Goodfellas (1990)

It’s the best mob movie ever made because it’s also one of the best “hangout” movies ever made. It’s your classic gangster downward spiral tale where lowlifes live the high life and eventually see it all come tumbling down, but anyone who’s watched it fifty times—there are plenty of us out there—does so because hanging out with these characters is so much fun. Fans of this film feel like they’ve played cards with Robert De Niro, exchanged wisecracks with Joe Pesci and beat up a guy who’s late on his protection payments with Ray Liotta. We’ve eaten spaghetti and meatballs with them, saw Johnny Mathis at The Copacabana with them and whiffed their cigarette smoke.
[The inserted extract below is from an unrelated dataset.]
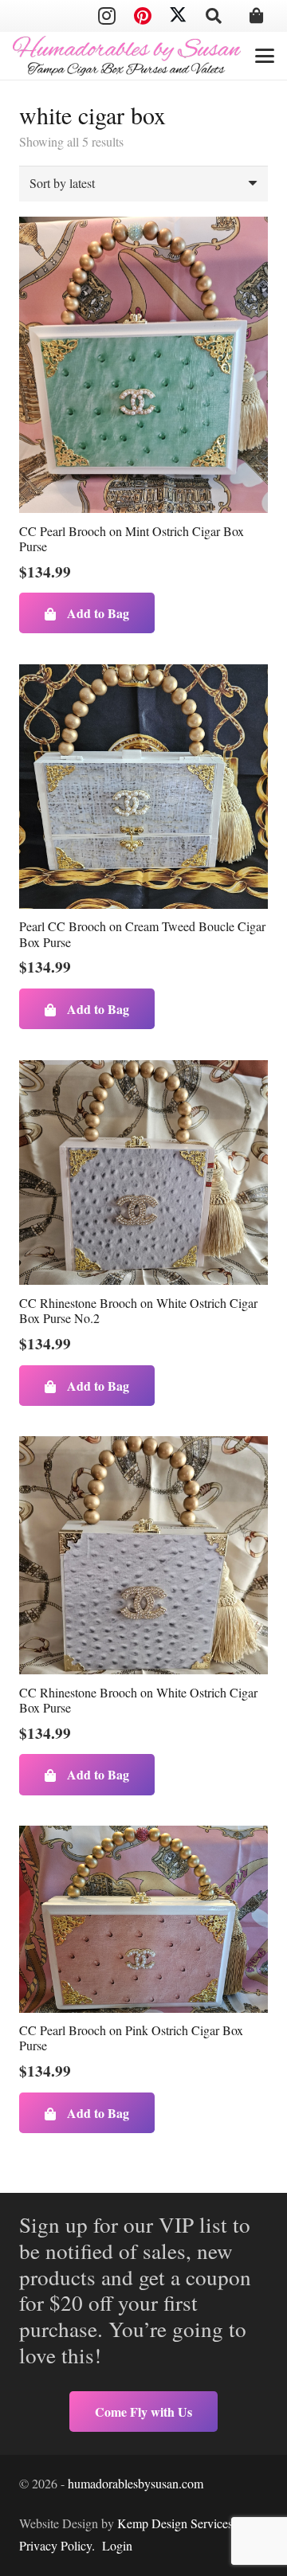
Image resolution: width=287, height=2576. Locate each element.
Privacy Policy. (57, 2545)
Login (117, 2545)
Even its music score—dozens of old records that run the gamut from Vito and The Salutations to Donovan to the Rolling Stones—sounds like the background music of a party while it often provides ironic commentary on the action. It’s a fast-paced tornado of entertainment, but is also so full of detail that when it’s over, you feel like you just finished a 500-page novel. Director Martin Scorsese hits comedic notes, tragic notes, romantic notes and harsh, violent notes with perfect pitch. Every time it looks like fun to be a gangster, it’s not long before Scorsese shows the dark side, too. Characters we like die suddenly and brutally. Minor arguments end in gunfire. Longtime friends try to kill each other. Family turns fatal and good times turn into desperate times.

Based on the true story of Henry Hill, an entrenched New York mobster who eventually turned informant and went into the Witness Protection Program, as originally told by Nicholas Pileggi (who also co-wrote the screenplay with Scorsese) in his book Wiseguy.